Die Nachfrage ist trotz Covid-19 ungebrochen. „Zuletzt wurde über den Anstieg im Online-Spiel während der Krise berichtet. Aber für Automatenspieler kann das Spielerlebnis nicht so einfach substituiert werden.“ Vor allem älteren Spielsüchtigen gehe es um die Haptik und das Flair der Lokale, erklärt auch die Psychotherapeutin Barbara Haid, die auf Suchterkrankungen spezialisiert ist.
Kriminelle Synergien
Der Schritt ins Privatissimum ist auch damit zu begründen, dass die Finanz vor Corona die großen illegalen Pokeranbieter zerschlagen hat. Spielsüchtige bzw. Kriminelle finden nun eben andere Wege. Das zeigt sich unter anderem dadurch, dass zuletzt neben klassischem Automatenspiel häufig auch Poker- und Rouletteanbieter in ein und demselben Gebäude erwischt wurden.
━━━━
* _Aufgabe 1_:
Beantworte kurz diese Fragen zum Textauszug:
(a) Worauf ist die Psychotherapeutin Barbara Haid spezialisiert?
(b) Wen hat die Finanz vor Corona zerschlagen?
(c) Welche Anbieter wurden zuletzt neben klassischem Automatenspiel oft im selben Gebäude erwischt?
* _Aufgabe 2_: Entnimm dem Textauszug wörtlich die Stelle von „Die Nachfrage ist“ bis „Gebäude erwischt wurden.“.
Stütz dich nur auf den Textauszug.

* _Vorliegende Daten_:
━━━━
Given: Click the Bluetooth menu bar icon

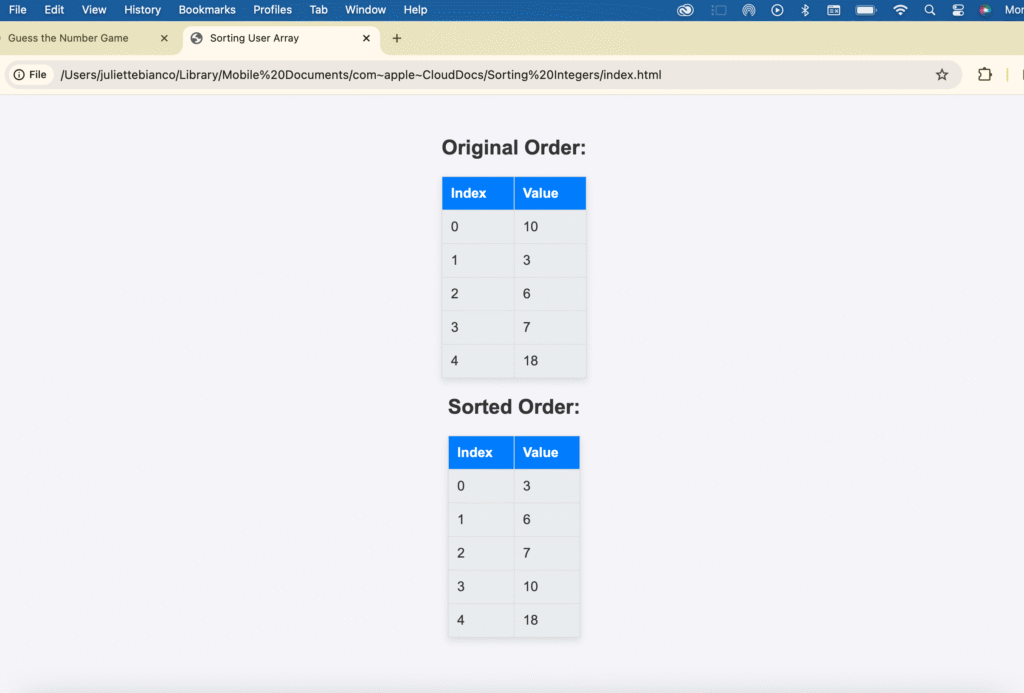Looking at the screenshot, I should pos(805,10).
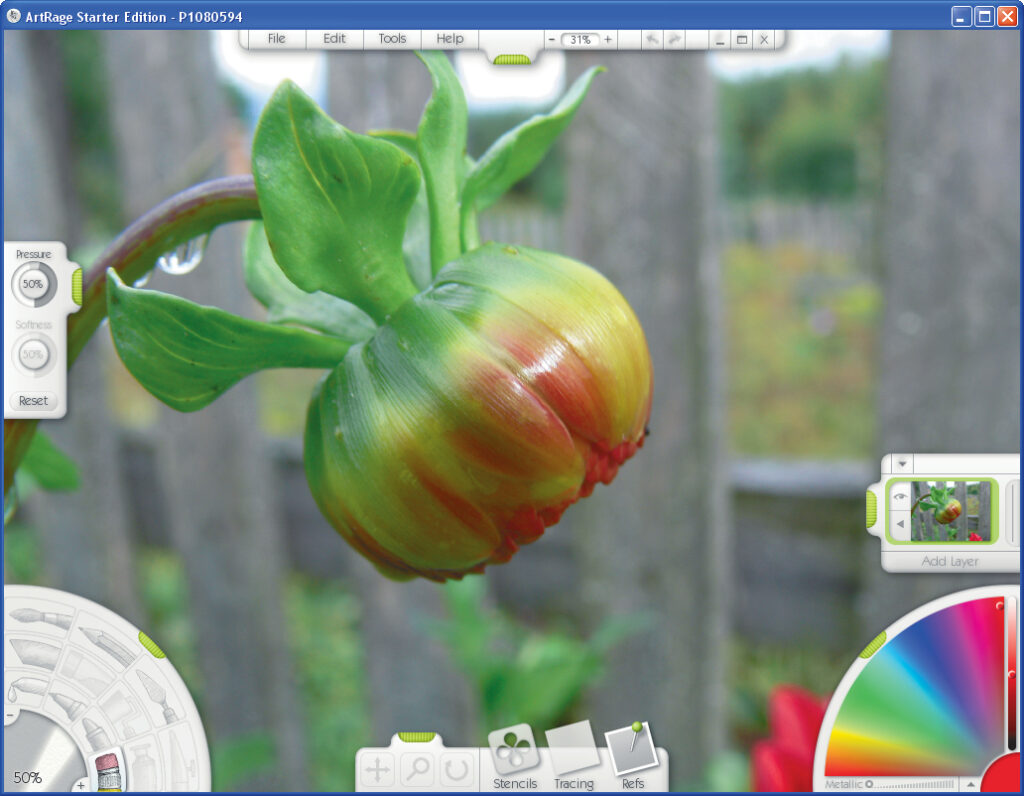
━━━━
* _Antwort 1_:
(a) Auf Suchterkrankungen.
(b) Die großen illegalen Pokeranbieter.
(c) Poker- und Rouletteanbieter.

* _Antwort 2_:
Die Nachfrage ist trotz Covid-19 ungebrochen. „Zuletzt wurde über den Anstieg im Online-Spiel während der Krise berichtet. Aber für Automatenspieler kann das Spielerlebnis nicht so einfach substituiert werden.“ Vor allem älteren Spielsüchtigen gehe es um die Haptik und das Flair der Lokale, erklärt auch die Psychotherapeutin Barbara Haid, die auf Suchterkrankungen spezialisiert ist.
Kriminelle Synergien
Der Schritt ins Privatissimum ist auch damit zu begründen, dass die Finanz vor Corona die großen illegalen Pokeranbieter zerschlagen hat. Spielsüchtige bzw. Kriminelle finden nun eben andere Wege. Das zeigt sich unter anderem dadurch, dass zuletzt neben klassischem Automatenspiel häufig auch Poker- und Rouletteanbieter in ein und demselben Gebäude erwischt wurden.